Action item
Print the lines of the entries below from the one with "You are a computer-use agent." through the final line, exactly as they appear. The pictures are not part of the copy.

(Pixel coordinate grounding data)

════

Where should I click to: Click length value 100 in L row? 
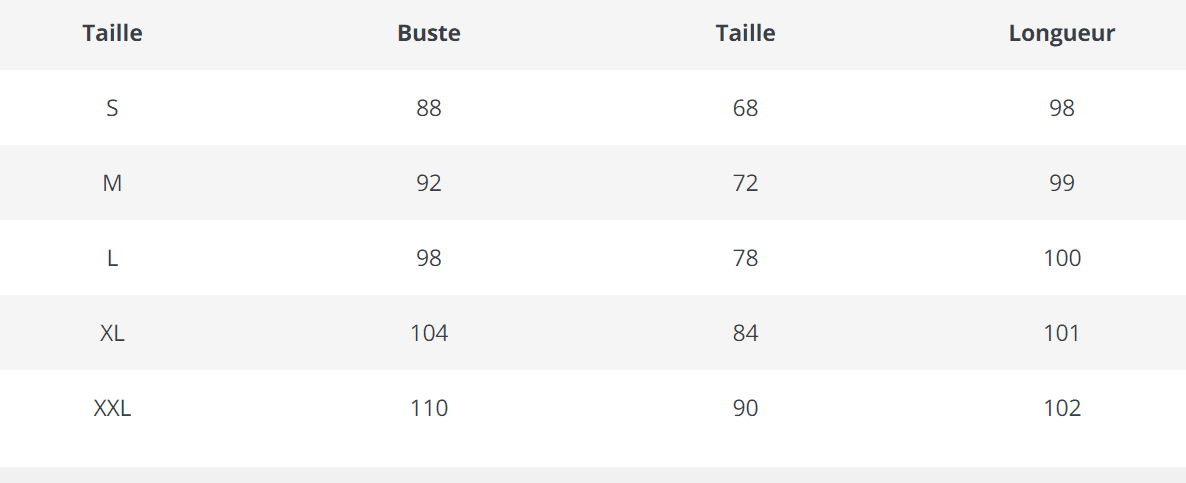[1062, 258]
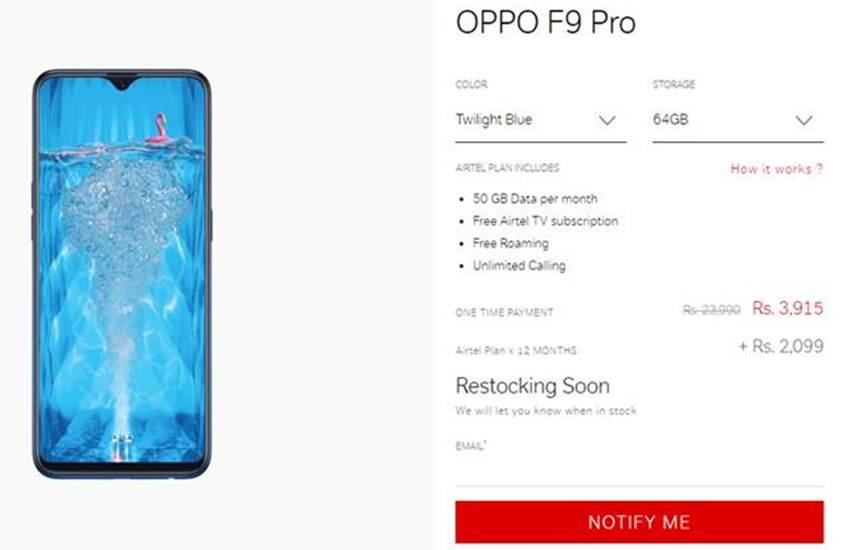Click the chevron arrow beside Twilight Blue

click(607, 120)
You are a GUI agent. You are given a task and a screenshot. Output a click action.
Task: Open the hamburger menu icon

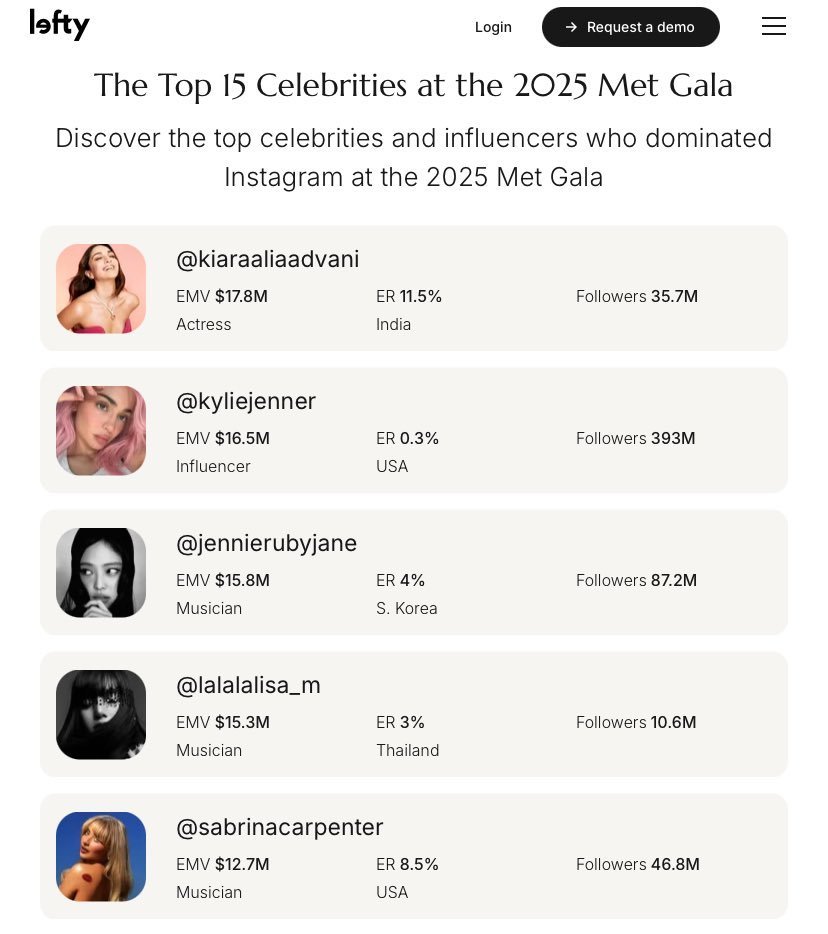click(x=773, y=26)
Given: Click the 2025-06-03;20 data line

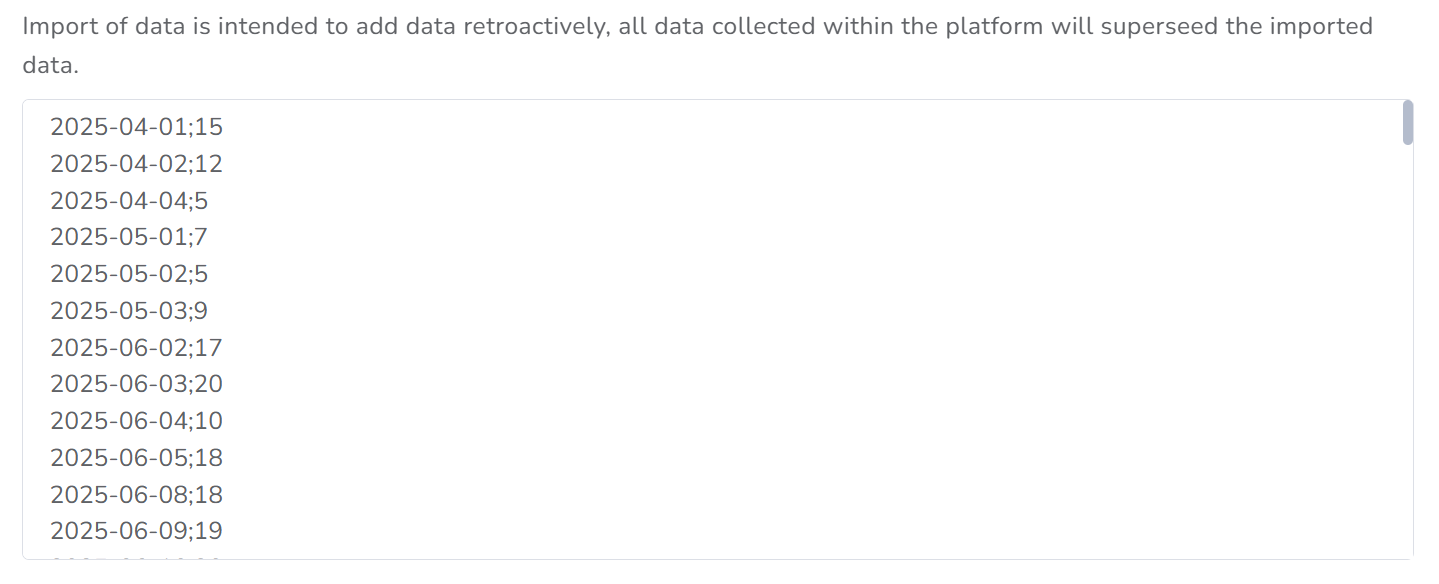Looking at the screenshot, I should click(136, 384).
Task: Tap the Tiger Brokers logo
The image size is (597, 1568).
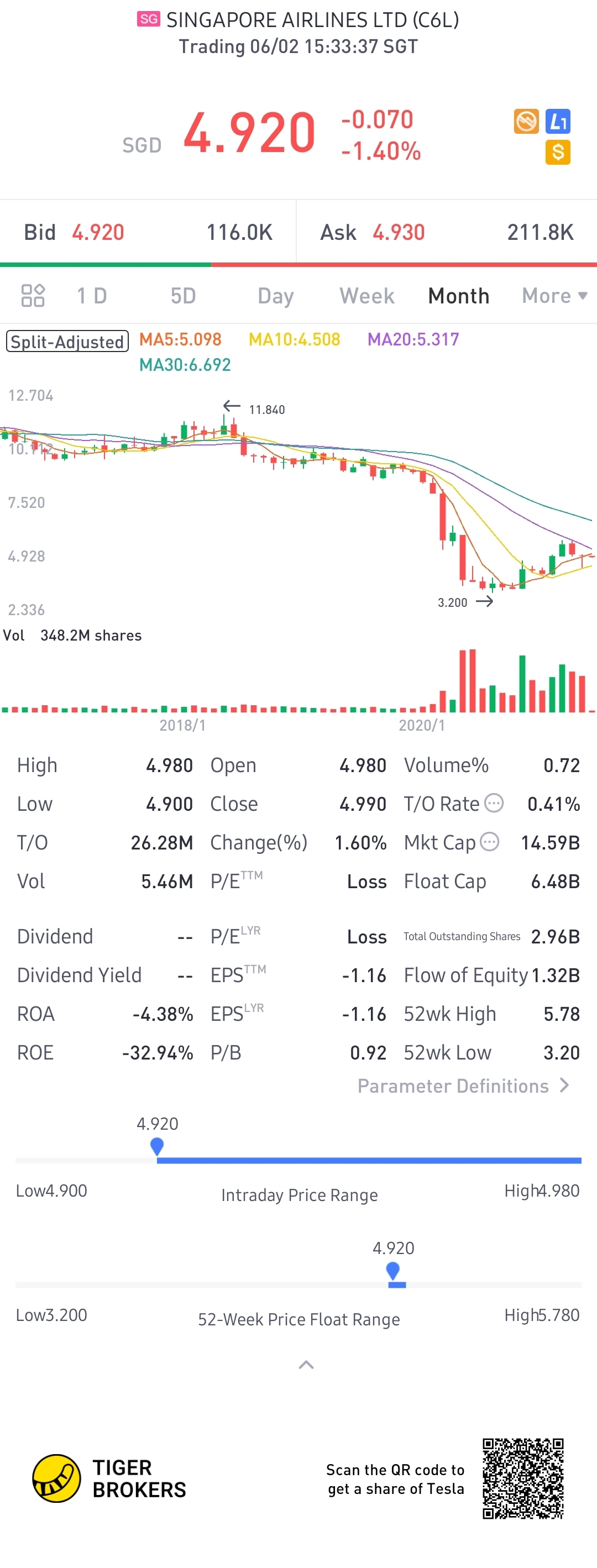Action: coord(56,1478)
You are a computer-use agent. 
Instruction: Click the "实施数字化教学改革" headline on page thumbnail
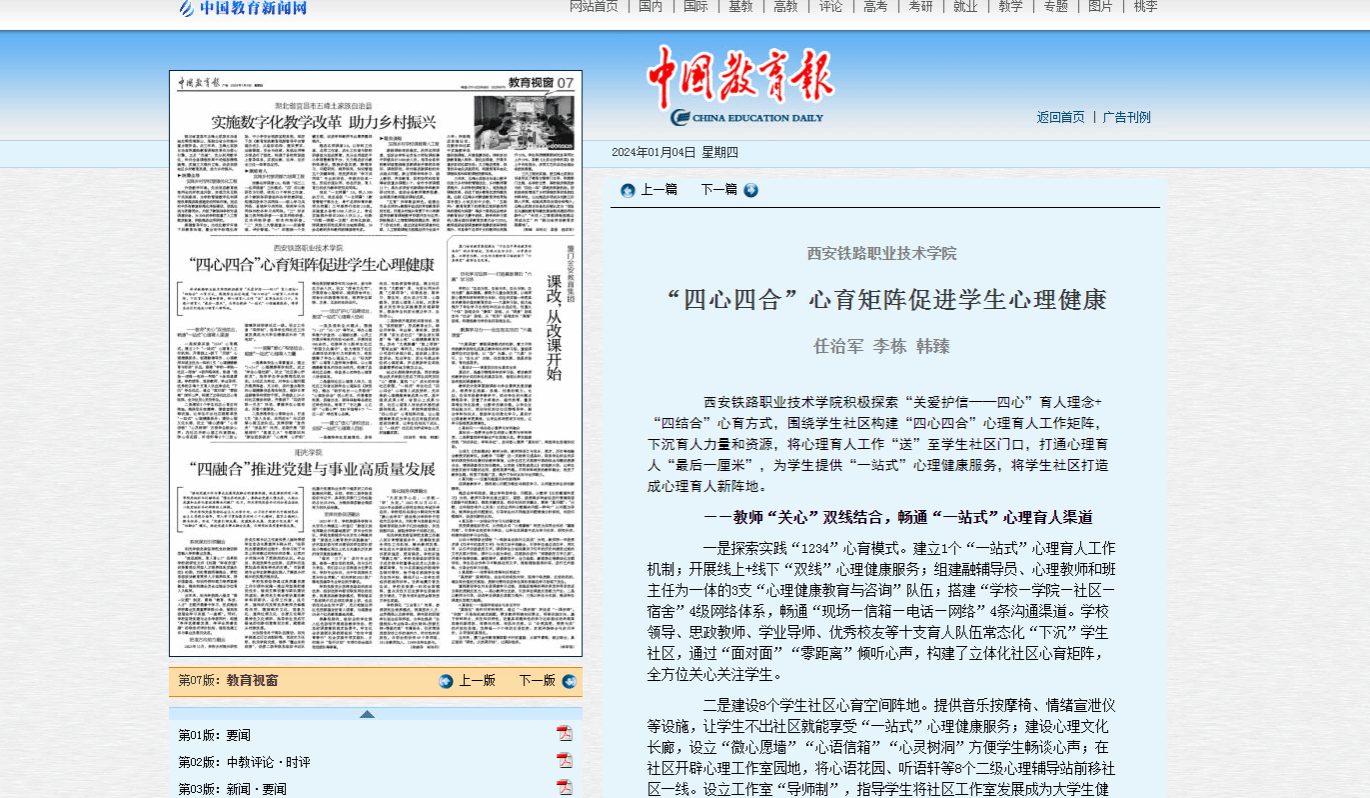pyautogui.click(x=324, y=122)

════

Answer to this problem
You are a computer-use agent. 
Instruction: Click the "实施数字化教学改革" headline on page thumbnail
pyautogui.click(x=324, y=122)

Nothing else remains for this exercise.